» QUOTED PASSAGE:
The gurney in the execution chamber at the Oklahoma state penitentiary in McAlester, Oklahoma. Photograph: Sue Ogrocki/AP
The gurney in the execution chamber at the Oklahoma state penitentiary in McAlester, Oklahoma. Photograph: Sue Ogrocki/AP

‘Surreal spectacle’: US botched 35% of execution attempts this year

This article is more than 1 year old

Annual review reveals that seven of the 20 execution attempts carried out this year were visibly problematic

As 2022 draws to a close, a new grim distinction can be attached to it: in America it was the year of the botched execution.

In its annual review of US capital punishment, the Death Penalty Information Center (DPIC) reveals the astonishing statistic that 35% of the 20 execution attempts carried out this year were visibly problematic.

Several were agonisingly drawn out as officials tried to secure a vein through which to inject lethal drugs, leading lawyers to describe the process as a form of torture. Others were carried out in violation of state protocols. Some went ahead even though there were defects in those protocols themselves.

As a result of these severe hitches, seven execution attempts could be construed as having been botched. Such a high proportion of problematic executions points to a gathering storm over the practice of lethal injections, the dominant method of judicial killings in the US which this month mark its 40th anniversary.

The first lethal injection was carried out by Texas on 7 December 1982, when convicted murderer Charles Brooks was administered a fatal dose of sodium thiopental.

“After 40 years, the states have proven themselves unable to carry out lethal injections without the risk that it will be botched,” said Robert Dunham, DPIC’s executive director. “The families of victims and prisoners, other execution witnesses, and corrections personnel should not be subjected to the trauma of an execution gone bad.”

» DATA LISTING:
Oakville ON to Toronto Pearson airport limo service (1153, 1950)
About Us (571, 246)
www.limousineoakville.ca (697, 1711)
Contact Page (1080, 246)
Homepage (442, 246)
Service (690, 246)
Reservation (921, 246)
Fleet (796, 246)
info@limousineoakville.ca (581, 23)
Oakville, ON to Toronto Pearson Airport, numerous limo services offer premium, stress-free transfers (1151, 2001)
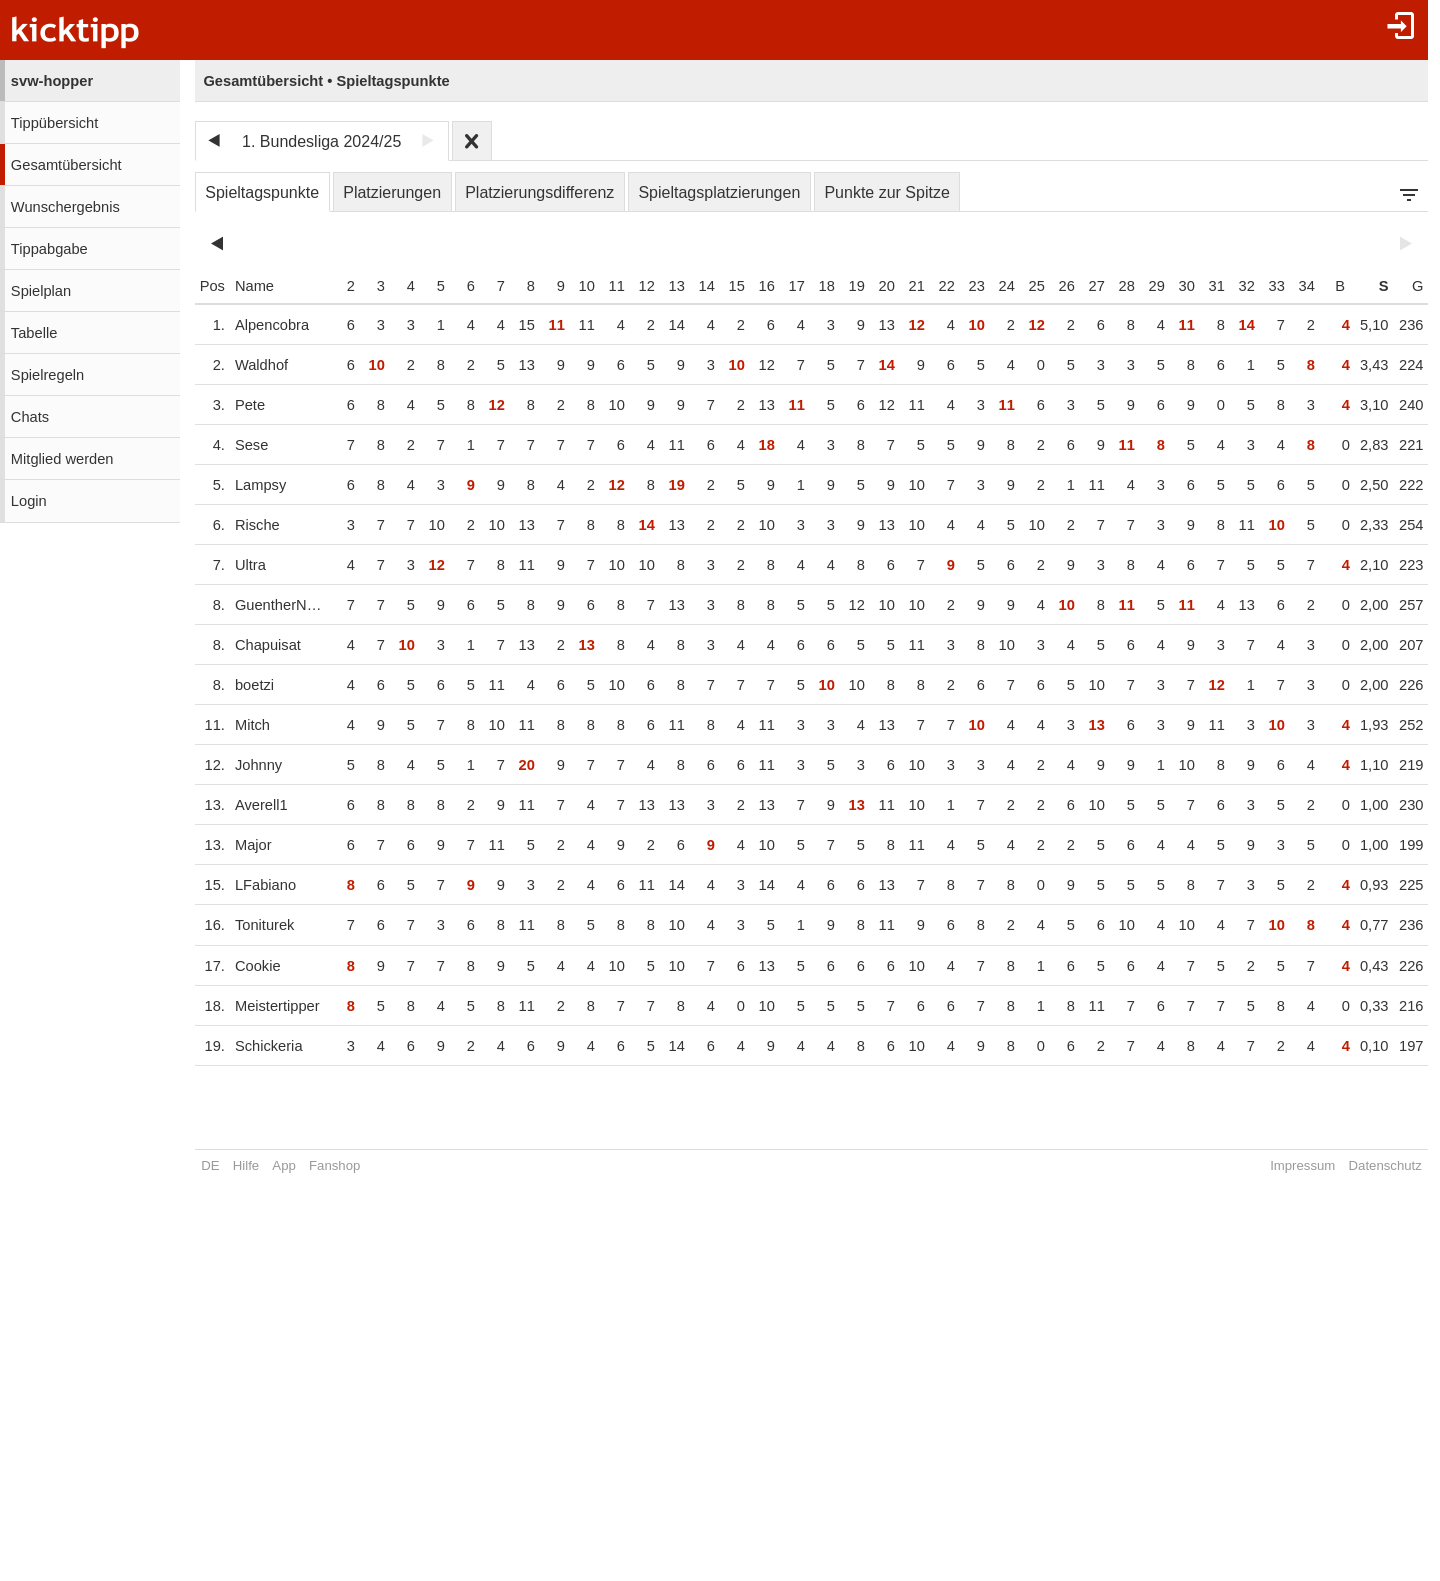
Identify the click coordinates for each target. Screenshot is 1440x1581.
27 (1081, 286)
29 (1141, 286)
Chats (30, 417)
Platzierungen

» WHAT YOU ARE ASKED TO DO: Quote the article on botched execution attempts in full, exactly as it appears above the rows.

» ANSWER FOR THE TASK:
The gurney in the execution chamber at the Oklahoma state penitentiary in McAlester, Oklahoma. Photograph: Sue Ogrocki/AP
The gurney in the execution chamber at the Oklahoma state penitentiary in McAlester, Oklahoma. Photograph: Sue Ogrocki/AP

‘Surreal spectacle’: US botched 35% of execution attempts this year

This article is more than 1 year old

Annual review reveals that seven of the 20 execution attempts carried out this year were visibly problematic

As 2022 draws to a close, a new grim distinction can be attached to it: in America it was the year of the botched execution.

In its annual review of US capital punishment, the Death Penalty Information Center (DPIC) reveals the astonishing statistic that 35% of the 20 execution attempts carried out this year were visibly problematic.

Several were agonisingly drawn out as officials tried to secure a vein through which to inject lethal drugs, leading lawyers to describe the process as a form of torture. Others were carried out in violation of state protocols. Some went ahead even though there were defects in those protocols themselves.

As a result of these severe hitches, seven execution attempts could be construed as having been botched. Such a high proportion of problematic executions points to a gathering storm over the practice of lethal injections, the dominant method of judicial killings in the US which this month mark its 40th anniversary.

The first lethal injection was carried out by Texas on 7 December 1982, when convicted murderer Charles Brooks was administered a fatal dose of sodium thiopental.

“After 40 years, the states have proven themselves unable to carry out lethal injections without the risk that it will be botched,” said Robert Dunham, DPIC’s executive director. “The families of victims and prisoners, other execution witnesses, and corrections personnel should not be subjected to the trauma of an execution gone bad.”